After destroying the defense barrier and stepping into the Labyrinth, Miria finds a message from the last surviving creature, Lander (Compile's mascot of the Zanac fame). He briefly tells her what happened to this place and instructs on how to activate the self-destruction system. To do so, she'll have to travel between several Corridors to break the Security Seals. When the last one will be removed, the whole place is supposed to go down.

The Guardian Legend is the first and only, to my knowledge, game that has successfully combined intense and aggressive shoot 'em up gameplay with sophisticated storyline and Zelda-esque exploration and RPG elements. Most of the time you are wandering around the Naju overworld, so-called Labyrinth, battling the inhabitants and collecting new weapons and powerups. There are also traditional shops and password checkpoints, complete with the spots that get blocked whenever you enter, resulting in a midboss fight. To stand against the evil planet, you have an arm cannon and assortment of secondary weapons. Overall, in the usual Compile design fashion, your arsenal is HUGE. After building up enough firepower and health gauge, you'll have to solve a simple puzzle to unlock another Corridor, and after the awesome cutscene of Miria transforming into a fighter spaceship, the game shifts to overhead shmup. The gameplay is pretty traditional here, with each Corridor ending in a ferocious boss fight. The bosses themselves are recycled several times, but counting the limited storage amount of NES carts, that's understandable.

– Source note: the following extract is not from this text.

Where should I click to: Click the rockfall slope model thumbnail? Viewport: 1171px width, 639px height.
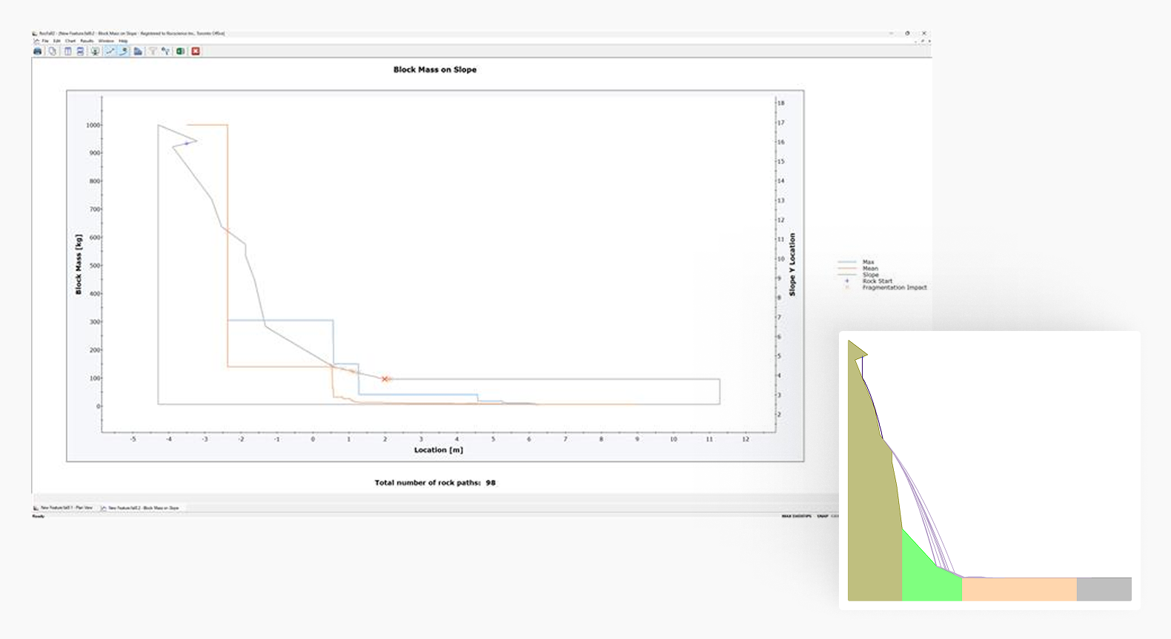coord(989,470)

The graphics and animations are perfect, crisp and smooth. Each Labyrinth and Corridor has its own visual theme going on - jungle, ice, volcanic, urban, underwater environments are instantly appealing and successful in setting their respective mood. The designers made a great job creating such variable landscapes. Each portion of the game has its own song, and the whole soundtrack is rock solid, from the symphonic intro to several sound effects carried over from Zanac, the most famous Compile shooter, and one of the spiritual prequels for The Guardian Legend. I especially like the layout and music in the lava world, because it's so dark and uninviting, much like Norfair in Metroid.

Actually, there're a lot of similarities between The Guardian Legend and Nintendo action franchise. Both star female protagonists with cybernetically enhanced bodies, both heroines are able to transform into things, and both Samus and Miria are totally alone in the open world, forced to explore everything on their own and take down bosses five times their size. And to be quite honest, both games are masterpieces of NES action.

The Guardian Legend at time is quite difficult, but not unforgiving. Of course, the shooter stages are quite a hard candy still to this day, which indicates that they have stood the test of time successfully. The overworld portions are easier, but this is compensated by gigantic maps and respawning enemies - overall, this game takes pretty long time to be beaten, especially by NES standards. It's deep, complex and structured, like a great Action-RPG should be.

Overall, at first glance The Guardian Legend may seem to be yet another 'forgotten gem' of the NES library, but thankfully, during the last couple of years it has started to gain the reputation it deserves, being constantly referenced in numerous 'Top ## NES games' lists. This is a good thing, because when it comes to retro games, you gotta respect your elders. And Miria is the aunt to all modern action game girls-with-guns.